Markets are on tenterhooks to see how the Eurozone’s new merry-go-round of money, known as its bank recapitalisation scheme, is going to work.
And following yet another delay in the unveiling of the plan – with Monday’s summit pushed back a week and few details likely until November – they will be waiting a little longer.
The IMF has put the cost of a grand rescue at €200bn. Credit Suisse says it could cost up to double that, which would make Dexia’s €4bn rescue a one per cent tip of the iceberg.
And that doesn’t include the potential cost of underwriting banks’ dodgy assets, which Belgium and France have guaranteed to the tune of €90bn for Dexia alone.
So what are those dodgy assets?
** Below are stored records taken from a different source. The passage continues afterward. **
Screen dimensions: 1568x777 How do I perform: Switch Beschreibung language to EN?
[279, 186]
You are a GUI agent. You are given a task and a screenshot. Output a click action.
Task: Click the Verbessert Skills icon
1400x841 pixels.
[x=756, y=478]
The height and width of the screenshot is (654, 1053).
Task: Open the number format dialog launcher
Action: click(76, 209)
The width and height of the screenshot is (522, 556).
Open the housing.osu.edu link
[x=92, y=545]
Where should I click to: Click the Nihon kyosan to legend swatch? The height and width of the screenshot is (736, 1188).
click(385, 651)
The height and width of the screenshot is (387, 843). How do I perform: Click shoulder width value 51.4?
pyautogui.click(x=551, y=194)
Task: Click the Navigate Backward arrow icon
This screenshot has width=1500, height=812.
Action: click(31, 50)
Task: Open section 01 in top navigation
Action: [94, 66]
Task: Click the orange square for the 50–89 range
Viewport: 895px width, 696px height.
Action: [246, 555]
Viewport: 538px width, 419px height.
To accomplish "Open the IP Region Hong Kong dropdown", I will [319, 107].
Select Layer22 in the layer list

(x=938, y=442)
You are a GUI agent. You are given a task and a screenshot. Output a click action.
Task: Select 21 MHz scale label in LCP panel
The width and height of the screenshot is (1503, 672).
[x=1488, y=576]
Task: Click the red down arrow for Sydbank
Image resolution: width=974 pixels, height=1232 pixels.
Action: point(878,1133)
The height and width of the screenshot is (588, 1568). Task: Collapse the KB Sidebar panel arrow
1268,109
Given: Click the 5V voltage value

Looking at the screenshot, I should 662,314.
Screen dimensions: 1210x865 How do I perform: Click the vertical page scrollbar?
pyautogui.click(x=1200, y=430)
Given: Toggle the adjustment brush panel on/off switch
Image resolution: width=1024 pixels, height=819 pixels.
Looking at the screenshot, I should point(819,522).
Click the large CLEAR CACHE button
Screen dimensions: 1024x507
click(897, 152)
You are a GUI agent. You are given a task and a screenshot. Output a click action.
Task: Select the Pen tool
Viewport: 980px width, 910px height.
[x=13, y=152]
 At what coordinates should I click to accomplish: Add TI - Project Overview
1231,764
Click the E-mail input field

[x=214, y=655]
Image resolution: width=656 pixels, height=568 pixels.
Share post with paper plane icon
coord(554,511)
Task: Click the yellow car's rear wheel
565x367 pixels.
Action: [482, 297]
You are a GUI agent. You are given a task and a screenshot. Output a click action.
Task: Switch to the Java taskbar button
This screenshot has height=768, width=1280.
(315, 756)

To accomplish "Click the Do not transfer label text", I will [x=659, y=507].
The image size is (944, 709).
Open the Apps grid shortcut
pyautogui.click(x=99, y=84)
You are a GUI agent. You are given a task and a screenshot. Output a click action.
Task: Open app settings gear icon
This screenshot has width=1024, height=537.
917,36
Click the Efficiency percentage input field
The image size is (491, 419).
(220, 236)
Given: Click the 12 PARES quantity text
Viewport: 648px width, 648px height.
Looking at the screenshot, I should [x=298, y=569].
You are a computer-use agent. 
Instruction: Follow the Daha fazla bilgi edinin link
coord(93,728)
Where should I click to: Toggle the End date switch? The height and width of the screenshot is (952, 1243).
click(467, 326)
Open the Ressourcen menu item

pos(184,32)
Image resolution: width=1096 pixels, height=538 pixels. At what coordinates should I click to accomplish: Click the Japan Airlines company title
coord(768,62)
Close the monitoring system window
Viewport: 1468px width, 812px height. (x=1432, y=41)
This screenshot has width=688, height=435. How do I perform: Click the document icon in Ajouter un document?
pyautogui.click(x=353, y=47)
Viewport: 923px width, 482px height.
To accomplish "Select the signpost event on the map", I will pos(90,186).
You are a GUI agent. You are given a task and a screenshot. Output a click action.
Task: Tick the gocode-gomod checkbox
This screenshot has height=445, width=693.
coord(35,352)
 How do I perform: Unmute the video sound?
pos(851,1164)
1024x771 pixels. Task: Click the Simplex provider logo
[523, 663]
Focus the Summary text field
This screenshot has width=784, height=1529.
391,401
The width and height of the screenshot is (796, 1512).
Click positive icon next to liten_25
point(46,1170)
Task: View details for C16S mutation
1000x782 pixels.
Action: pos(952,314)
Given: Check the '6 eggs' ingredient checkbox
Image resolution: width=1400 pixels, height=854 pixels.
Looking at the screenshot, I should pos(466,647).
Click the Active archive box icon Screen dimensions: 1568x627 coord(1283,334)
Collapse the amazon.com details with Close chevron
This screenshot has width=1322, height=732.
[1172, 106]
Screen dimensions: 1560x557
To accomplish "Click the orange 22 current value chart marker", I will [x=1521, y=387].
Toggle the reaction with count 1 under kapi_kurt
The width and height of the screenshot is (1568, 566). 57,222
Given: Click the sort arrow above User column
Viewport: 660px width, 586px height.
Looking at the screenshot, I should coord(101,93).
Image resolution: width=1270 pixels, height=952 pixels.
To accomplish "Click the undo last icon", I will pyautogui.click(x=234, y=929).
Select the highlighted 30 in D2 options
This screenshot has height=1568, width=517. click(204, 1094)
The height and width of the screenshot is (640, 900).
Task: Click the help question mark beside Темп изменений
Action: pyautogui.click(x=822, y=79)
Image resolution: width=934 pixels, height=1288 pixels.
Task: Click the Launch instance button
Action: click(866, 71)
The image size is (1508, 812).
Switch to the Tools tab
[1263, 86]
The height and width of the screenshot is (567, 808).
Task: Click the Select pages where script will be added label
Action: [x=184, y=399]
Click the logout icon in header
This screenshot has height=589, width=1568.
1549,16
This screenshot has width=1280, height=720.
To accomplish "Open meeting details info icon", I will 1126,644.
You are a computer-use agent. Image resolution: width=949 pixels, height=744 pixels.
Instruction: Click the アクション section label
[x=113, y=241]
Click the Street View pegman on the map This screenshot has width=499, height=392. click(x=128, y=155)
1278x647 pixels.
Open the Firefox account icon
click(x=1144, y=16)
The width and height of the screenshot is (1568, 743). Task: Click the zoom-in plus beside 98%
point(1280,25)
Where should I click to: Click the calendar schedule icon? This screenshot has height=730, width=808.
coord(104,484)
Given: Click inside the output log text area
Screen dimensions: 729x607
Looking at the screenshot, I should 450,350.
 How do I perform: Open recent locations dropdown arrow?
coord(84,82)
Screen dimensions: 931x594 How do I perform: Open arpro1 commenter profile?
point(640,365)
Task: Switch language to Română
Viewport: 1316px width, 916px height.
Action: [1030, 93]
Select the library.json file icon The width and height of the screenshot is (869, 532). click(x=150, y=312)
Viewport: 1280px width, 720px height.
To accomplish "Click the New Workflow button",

In large part, they are government bank bonds.
And therein lies the problem. The only way for indebted governments to bail out banks is for them to issue more debt, further boosting the risk that they will default on the bonds banks already hold.
No wonder analysts are concluding that a mass bailout will, at best, buy time to deal with a liquidity crisis.
But the underlying problem, according to both Moody’s and UBS banks analyst Alistair Ryan, is sovereign solvency. Ryan wrote on Friday: “What banks collectively need, in our opinion, is the return of Italian and French default risk to the remote possibility they were considered before Greek [private-sector burden-sharing]… Capital is not, in general, the core of the issue.”
Hardly music to Merkozy’s ears.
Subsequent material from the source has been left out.